Required action:
Look through the entries below, please, and copy every line with the word "Ballroom".

'''

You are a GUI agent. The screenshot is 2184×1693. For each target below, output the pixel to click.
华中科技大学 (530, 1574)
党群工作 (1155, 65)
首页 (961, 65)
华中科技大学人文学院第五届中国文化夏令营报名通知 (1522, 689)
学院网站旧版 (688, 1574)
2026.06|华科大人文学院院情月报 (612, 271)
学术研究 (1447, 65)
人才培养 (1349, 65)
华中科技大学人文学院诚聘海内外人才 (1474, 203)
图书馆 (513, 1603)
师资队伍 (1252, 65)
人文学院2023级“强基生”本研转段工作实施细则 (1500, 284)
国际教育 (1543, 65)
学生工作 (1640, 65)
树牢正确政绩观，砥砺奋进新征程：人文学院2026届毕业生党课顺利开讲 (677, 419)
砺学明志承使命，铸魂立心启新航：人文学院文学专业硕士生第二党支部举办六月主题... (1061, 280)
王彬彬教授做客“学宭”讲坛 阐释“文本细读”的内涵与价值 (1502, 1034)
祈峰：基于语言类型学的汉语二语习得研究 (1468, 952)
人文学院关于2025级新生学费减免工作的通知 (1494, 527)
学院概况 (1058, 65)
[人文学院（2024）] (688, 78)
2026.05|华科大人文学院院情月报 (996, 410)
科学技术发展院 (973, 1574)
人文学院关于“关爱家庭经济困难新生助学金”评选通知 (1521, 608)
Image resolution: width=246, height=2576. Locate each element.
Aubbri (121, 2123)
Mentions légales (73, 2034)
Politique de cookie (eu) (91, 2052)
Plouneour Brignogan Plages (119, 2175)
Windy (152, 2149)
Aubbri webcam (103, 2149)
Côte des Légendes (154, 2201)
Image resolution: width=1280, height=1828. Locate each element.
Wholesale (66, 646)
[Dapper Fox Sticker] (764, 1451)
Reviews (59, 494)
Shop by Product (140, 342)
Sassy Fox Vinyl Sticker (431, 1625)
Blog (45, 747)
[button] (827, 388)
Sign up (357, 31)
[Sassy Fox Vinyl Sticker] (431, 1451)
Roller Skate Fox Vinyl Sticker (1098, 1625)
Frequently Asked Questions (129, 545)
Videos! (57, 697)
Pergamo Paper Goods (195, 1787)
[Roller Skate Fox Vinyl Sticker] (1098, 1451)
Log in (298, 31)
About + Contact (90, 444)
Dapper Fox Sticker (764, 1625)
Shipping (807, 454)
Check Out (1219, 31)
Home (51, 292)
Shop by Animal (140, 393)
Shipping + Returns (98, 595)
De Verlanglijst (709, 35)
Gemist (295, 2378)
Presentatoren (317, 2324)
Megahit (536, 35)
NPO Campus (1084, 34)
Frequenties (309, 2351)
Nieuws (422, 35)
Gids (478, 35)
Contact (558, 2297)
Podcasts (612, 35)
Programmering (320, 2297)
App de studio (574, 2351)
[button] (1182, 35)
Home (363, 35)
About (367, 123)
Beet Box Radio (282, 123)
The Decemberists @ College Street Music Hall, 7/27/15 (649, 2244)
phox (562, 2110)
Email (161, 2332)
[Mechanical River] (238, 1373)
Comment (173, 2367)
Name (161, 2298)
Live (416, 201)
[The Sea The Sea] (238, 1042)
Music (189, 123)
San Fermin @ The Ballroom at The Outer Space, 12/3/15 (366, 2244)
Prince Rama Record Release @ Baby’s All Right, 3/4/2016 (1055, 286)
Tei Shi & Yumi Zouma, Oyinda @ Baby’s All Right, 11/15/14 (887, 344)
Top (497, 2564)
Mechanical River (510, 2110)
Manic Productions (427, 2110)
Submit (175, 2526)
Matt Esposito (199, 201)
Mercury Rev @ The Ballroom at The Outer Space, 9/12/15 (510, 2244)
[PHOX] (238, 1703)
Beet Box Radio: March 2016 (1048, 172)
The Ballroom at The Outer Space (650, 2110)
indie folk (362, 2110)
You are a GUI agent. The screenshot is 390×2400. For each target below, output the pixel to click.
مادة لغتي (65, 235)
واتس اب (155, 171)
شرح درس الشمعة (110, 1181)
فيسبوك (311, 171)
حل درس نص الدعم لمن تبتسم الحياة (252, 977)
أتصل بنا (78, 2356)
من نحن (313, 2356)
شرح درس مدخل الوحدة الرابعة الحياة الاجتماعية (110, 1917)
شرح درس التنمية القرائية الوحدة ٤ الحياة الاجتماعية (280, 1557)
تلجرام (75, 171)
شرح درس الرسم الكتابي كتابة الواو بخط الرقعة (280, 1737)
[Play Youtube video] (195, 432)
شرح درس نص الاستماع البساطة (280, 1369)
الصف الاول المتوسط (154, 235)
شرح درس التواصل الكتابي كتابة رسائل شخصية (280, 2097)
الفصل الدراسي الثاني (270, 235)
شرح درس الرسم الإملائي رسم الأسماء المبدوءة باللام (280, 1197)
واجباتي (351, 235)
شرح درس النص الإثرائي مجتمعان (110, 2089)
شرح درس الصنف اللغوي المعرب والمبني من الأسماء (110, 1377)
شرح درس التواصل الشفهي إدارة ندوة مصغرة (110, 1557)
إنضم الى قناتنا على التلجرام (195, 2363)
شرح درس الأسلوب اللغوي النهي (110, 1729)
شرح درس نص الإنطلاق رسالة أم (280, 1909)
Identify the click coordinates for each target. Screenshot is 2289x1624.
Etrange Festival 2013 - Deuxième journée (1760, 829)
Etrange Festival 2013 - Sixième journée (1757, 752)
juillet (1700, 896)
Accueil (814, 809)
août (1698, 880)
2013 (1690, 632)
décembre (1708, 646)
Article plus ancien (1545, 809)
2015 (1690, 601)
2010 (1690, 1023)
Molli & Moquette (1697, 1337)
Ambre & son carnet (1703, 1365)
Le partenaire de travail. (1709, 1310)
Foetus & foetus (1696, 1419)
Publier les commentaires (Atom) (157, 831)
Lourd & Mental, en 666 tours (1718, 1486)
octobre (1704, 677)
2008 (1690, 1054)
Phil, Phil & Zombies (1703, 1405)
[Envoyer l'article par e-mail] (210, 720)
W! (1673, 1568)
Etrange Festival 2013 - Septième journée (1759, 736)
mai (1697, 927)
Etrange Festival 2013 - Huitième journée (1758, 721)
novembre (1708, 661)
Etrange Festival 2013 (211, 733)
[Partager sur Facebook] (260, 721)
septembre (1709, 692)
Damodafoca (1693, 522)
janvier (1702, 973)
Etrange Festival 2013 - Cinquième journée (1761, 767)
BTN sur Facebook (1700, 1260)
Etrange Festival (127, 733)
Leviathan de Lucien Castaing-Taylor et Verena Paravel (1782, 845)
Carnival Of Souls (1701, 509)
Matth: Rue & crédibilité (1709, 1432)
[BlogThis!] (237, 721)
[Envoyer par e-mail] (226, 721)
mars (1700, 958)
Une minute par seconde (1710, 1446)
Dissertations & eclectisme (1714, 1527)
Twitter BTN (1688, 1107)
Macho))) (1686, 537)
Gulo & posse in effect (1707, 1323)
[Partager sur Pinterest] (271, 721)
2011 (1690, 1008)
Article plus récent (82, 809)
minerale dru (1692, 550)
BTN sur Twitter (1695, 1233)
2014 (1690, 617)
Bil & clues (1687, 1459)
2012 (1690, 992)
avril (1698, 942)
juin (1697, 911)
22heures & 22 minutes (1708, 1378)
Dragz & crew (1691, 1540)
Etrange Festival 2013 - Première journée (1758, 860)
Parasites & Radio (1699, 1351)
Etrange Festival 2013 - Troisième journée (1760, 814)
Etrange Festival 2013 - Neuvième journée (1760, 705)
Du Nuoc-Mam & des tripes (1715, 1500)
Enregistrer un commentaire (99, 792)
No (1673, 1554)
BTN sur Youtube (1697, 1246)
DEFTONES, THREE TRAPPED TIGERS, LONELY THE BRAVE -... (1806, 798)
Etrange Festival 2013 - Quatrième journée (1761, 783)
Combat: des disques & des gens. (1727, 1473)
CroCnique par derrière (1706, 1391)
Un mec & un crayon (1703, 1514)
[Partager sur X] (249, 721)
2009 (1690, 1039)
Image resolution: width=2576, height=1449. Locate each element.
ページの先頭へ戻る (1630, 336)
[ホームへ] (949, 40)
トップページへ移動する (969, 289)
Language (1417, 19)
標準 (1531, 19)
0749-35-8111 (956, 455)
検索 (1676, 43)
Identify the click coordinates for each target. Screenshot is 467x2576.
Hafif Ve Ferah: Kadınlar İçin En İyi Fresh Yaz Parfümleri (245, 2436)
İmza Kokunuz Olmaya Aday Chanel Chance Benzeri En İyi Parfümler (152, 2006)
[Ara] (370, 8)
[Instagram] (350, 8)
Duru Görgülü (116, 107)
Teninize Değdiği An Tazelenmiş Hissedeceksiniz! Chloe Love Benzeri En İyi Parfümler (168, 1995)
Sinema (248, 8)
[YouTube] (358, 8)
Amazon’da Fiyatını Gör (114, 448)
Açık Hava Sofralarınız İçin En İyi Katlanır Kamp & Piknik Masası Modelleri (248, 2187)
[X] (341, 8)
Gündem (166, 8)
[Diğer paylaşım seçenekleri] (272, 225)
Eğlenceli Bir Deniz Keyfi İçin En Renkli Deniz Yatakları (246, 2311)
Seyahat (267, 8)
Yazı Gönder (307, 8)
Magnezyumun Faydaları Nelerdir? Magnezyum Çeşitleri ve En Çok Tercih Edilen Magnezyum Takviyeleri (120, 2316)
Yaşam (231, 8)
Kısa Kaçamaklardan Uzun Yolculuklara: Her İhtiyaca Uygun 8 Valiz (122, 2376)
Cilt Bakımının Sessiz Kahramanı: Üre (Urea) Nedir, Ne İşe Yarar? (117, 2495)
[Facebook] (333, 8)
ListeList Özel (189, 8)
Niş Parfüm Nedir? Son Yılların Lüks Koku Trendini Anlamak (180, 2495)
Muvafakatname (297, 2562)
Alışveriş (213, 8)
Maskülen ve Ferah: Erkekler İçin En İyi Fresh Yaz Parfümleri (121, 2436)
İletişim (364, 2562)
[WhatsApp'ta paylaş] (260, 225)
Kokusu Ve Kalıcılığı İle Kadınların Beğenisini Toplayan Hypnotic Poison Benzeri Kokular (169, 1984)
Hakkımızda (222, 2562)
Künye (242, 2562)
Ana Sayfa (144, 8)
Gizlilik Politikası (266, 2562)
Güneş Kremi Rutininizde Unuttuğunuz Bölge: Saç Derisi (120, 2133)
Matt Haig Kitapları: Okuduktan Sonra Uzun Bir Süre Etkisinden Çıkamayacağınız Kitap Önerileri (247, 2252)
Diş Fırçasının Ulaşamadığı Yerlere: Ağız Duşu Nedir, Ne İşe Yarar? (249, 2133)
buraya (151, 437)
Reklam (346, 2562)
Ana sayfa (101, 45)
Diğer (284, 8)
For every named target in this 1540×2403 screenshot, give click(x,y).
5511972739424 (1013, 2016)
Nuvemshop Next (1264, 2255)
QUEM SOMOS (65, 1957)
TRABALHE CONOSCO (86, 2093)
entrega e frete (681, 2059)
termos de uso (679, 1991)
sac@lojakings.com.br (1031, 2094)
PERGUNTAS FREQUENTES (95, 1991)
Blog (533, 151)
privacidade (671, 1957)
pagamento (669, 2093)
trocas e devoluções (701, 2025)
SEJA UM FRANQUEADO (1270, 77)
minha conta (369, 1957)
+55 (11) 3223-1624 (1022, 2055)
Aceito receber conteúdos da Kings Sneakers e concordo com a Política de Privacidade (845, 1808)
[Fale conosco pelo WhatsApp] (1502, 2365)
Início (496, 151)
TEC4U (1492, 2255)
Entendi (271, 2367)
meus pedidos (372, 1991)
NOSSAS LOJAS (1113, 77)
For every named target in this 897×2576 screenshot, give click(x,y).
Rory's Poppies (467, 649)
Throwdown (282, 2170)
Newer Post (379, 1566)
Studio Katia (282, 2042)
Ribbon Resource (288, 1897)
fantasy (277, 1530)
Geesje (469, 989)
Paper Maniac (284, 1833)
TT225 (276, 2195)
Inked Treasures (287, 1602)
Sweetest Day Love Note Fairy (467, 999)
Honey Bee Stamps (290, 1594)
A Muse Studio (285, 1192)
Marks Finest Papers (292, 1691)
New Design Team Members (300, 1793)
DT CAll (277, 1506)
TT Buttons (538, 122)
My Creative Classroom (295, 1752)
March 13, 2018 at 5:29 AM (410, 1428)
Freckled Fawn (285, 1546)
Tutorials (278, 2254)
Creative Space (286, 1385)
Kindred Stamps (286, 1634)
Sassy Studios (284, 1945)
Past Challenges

'''

Your response:
San Fermin @ The Ballroom at The Outer Space, 12/3/15 (366, 2244)
Mercury Rev @ The Ballroom at The Outer Space, 9/12/15 (510, 2244)
The Ballroom at The Outer Space (650, 2110)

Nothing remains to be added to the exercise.